Più snella, e quindi più facilmente governabile, la strada dei contratti a termine dei tecnici e degli esperti direttamente collegati al Pnrr. Il censimento indica già 15mila assunzioni, un dato che supera il 50% delle 29mila programmate dal Pnrr e da completare entro il 2023 (i contratti sono in genere triennali e devono chiudersi con il Piano a fine 2026). Le cifre di queste ricerche di personale sembrano contrastare il racconto di una “fuga dalla Pa”, contestato anche da Brunetta, perché le candidature sono state oltre 160mila.

Ma è evidente che la partita vera sul piano strutturale si gioca con le assunzioni a tempo indeterminato, che fra i loro compiti hanno anche quello di rinnovare la Pa più vecchia dell’Ocse. E di farla crescere, almeno stando all’obiettivo indicato a marzo da Brunetta nell’audizione parlamentare sul Pnrr, quando ha parlato di una Pa «più vicina ai 4 milioni di dipendenti che ai 3,2 milioni attuali». Il ministro aveva indicato quest’orizzonte per la fine del decennio: a volerlo raggiungere in 5-6 anni, calcola Fpa, bisognerebbe superare i 200mila nuovi ingressi all’anno, con un ritmo di oltre il 30% superiore all’attuale.

Tutti in pensione

Le battaglie statistiche sono però solo il corollario della questione di fondo, quella di una Pa invecchiata da lunghi anni di reclutamento con il freno tirato che ora produce una gobba previdenziale peraltro tempestivamente gonfiata da Quota 100. Perché nei suoi tre anni di vita Quota 100 si è tradotta nei fatti nel prepensionamento dei dipendenti pubblici, che pur rappresentando il 14,5% degli occupati hanno presentato il 49% delle domande (166mila su 341mila).

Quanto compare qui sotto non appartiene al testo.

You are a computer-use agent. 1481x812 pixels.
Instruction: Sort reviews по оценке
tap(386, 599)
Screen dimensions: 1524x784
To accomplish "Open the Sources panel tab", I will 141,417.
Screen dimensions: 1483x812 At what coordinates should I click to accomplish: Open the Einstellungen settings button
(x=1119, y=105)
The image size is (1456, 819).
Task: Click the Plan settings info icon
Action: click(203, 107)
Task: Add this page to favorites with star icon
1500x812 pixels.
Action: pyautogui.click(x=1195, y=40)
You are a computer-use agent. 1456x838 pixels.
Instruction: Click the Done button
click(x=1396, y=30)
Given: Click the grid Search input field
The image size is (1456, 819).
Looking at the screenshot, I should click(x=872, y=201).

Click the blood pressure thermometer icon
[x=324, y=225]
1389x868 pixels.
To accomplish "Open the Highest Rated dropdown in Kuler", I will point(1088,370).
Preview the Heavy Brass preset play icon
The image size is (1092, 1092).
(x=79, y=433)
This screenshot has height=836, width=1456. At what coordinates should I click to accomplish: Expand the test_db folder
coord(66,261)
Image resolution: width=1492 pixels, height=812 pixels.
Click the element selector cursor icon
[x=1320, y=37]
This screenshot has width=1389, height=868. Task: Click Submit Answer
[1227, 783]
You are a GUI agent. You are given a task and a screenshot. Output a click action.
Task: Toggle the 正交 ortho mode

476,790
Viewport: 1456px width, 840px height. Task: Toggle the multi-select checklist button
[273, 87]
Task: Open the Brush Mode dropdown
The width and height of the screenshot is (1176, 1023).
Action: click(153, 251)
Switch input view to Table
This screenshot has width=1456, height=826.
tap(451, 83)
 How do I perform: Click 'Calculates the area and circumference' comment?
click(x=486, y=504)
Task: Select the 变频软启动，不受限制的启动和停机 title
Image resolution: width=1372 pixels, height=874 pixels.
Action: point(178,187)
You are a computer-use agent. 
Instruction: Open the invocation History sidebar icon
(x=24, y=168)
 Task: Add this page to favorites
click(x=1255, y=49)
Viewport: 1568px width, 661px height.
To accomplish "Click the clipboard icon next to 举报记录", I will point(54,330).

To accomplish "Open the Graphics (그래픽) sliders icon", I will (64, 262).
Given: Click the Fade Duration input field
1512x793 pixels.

Con il risultato che oggi nel mondo pubblico si contano 94 pensionati ogni 100 lavoratori attivi (erano 73 su 100 venti anni fa), e il sorpasso è vicino con i 434mila dipendenti pubblici che hanno già compiuto 62 anni. Mentre le pensioni di anzianità sono tornate a crescere, salendo dal 56% delle uscite 2020 al 59% del 2021, relegando sempre più ai margini quelle di vecchiaia scese dal 18,4% al 17,8%.